§ Treść polecenia
Przekształć w listę numerowaną wiersze poniższego listingu, zaczynając od wiersza zawierającego "the Entry room?" i kończąc na wierszu zawierającym "(x=688, y=164)", oba włącznie. Puste wiersze należy pominąć.

Dane do lokalizacji słów i elementów

═══

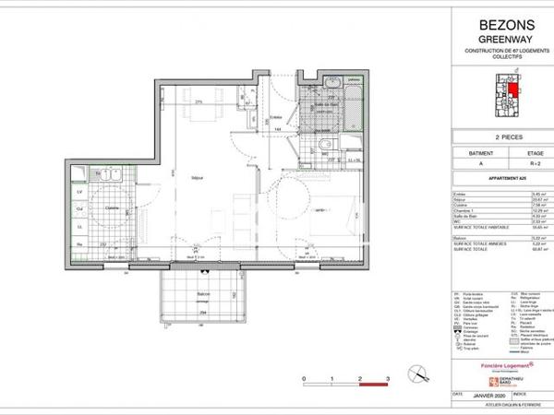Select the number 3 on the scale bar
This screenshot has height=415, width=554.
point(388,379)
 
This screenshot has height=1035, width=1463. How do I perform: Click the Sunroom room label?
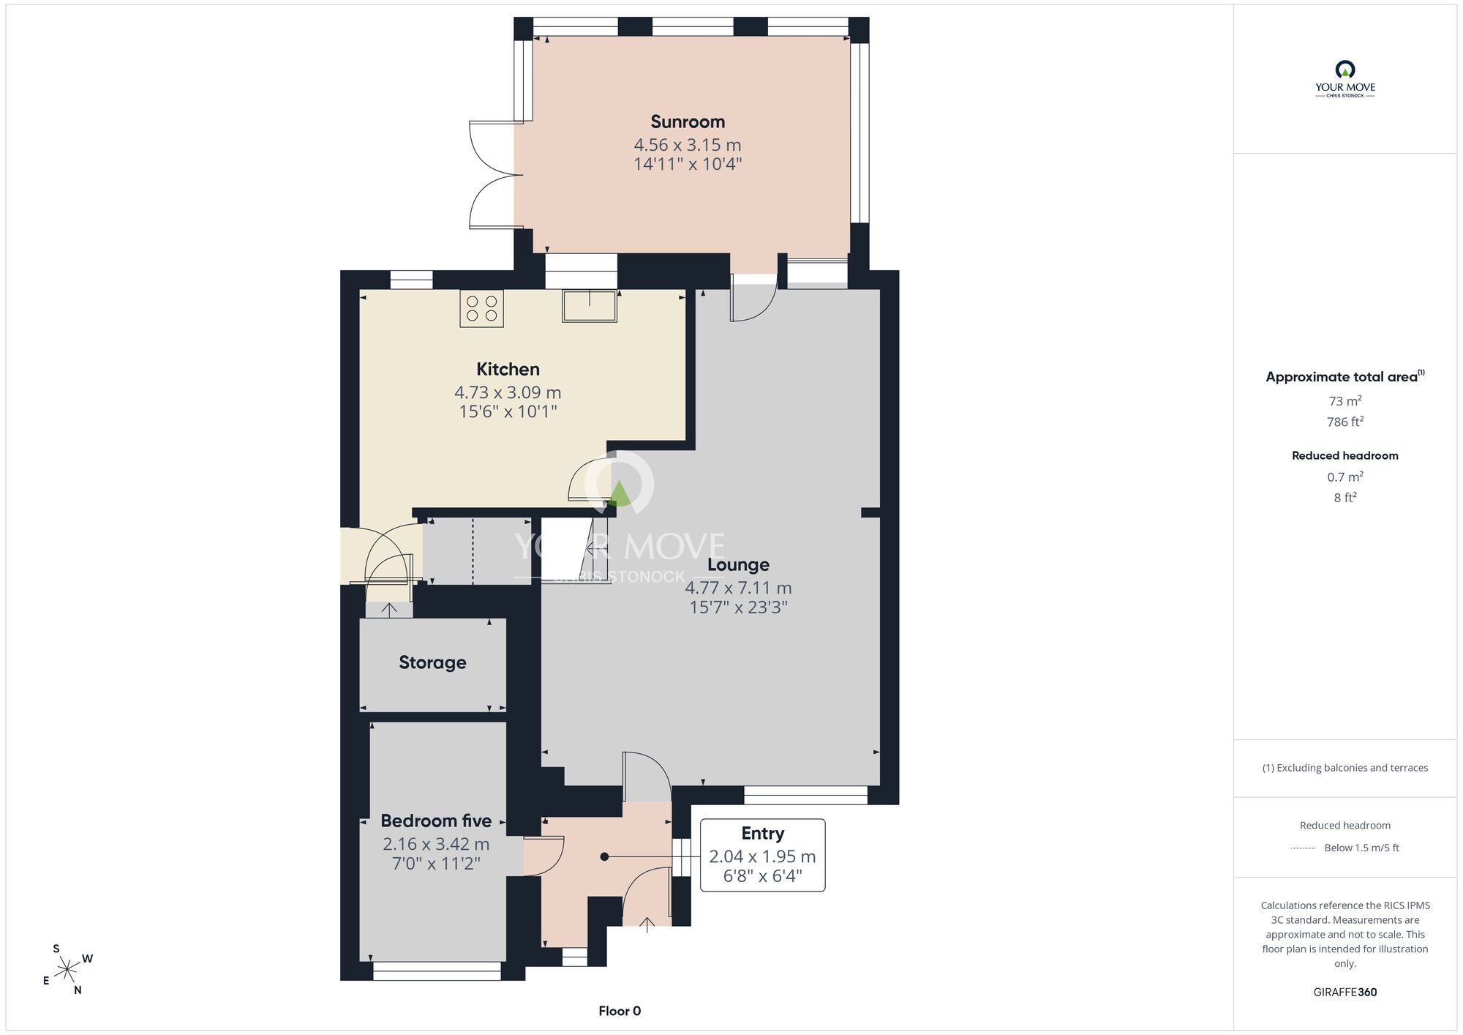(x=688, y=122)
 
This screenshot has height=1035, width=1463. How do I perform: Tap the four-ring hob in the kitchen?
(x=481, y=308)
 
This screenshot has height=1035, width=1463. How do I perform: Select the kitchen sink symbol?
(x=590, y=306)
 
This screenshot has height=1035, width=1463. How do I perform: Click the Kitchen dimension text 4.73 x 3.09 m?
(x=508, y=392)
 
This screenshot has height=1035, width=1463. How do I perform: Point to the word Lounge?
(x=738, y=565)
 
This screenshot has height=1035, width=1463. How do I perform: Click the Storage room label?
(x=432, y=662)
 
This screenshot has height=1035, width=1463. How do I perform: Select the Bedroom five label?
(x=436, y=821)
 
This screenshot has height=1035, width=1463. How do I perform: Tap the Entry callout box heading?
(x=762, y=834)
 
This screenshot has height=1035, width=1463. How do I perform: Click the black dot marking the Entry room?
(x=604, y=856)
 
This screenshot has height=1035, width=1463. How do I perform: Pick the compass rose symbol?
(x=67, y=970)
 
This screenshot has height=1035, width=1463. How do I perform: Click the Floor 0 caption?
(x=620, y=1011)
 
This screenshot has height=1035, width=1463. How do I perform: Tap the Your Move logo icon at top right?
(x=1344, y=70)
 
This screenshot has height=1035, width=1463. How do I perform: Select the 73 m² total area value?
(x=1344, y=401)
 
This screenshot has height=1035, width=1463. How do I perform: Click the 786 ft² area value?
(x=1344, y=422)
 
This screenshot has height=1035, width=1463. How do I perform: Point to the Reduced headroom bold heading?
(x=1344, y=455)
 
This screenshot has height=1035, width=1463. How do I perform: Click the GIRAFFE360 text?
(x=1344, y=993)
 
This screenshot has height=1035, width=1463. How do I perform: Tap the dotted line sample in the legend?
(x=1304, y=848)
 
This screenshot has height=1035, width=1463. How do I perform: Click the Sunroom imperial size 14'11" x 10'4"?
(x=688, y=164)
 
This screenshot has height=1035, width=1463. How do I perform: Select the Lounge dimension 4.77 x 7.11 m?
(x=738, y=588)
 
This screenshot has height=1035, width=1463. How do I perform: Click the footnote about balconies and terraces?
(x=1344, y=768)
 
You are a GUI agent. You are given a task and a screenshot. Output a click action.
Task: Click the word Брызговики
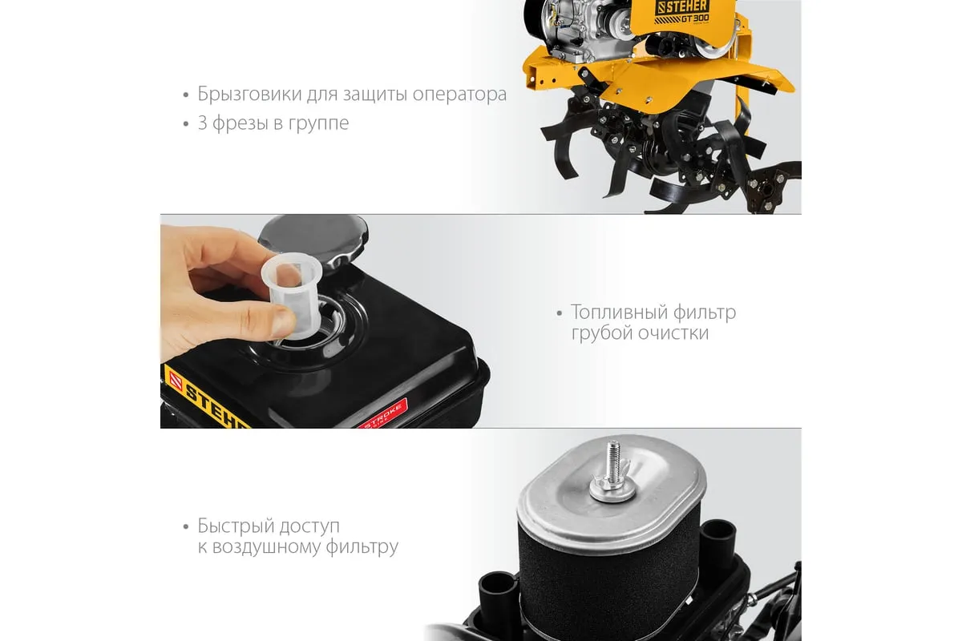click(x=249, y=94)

═══

§ Rozwiązanie pisemne
1. This screenshot has height=1035, width=1463. How do I perform: Click the black dot marking the Entry room?
2. (x=604, y=856)
3. This screenshot has height=1035, width=1463. How do I perform: Pick the compass rose symbol?
4. (x=67, y=970)
5. This screenshot has height=1035, width=1463. How do I perform: Click the Floor 0 caption?
6. (x=620, y=1011)
7. This screenshot has height=1035, width=1463. How do I perform: Tap the Your Move logo icon at top right?
8. (x=1344, y=70)
9. This screenshot has height=1035, width=1463. How do I perform: Select the 73 m² total area value?
10. (x=1344, y=401)
11. This screenshot has height=1035, width=1463. How do I perform: Click the 786 ft² area value?
12. (x=1344, y=422)
13. This screenshot has height=1035, width=1463. How do I perform: Point to the Reduced headroom bold heading?
14. (x=1344, y=455)
15. This screenshot has height=1035, width=1463. How do I perform: Click the GIRAFFE360 text?
16. (x=1344, y=993)
17. This screenshot has height=1035, width=1463. How do I perform: Tap the dotted line sample in the legend?
18. (x=1304, y=848)
19. This screenshot has height=1035, width=1463. How do I perform: Click the Sunroom imperial size 14'11" x 10'4"?
20. (x=688, y=164)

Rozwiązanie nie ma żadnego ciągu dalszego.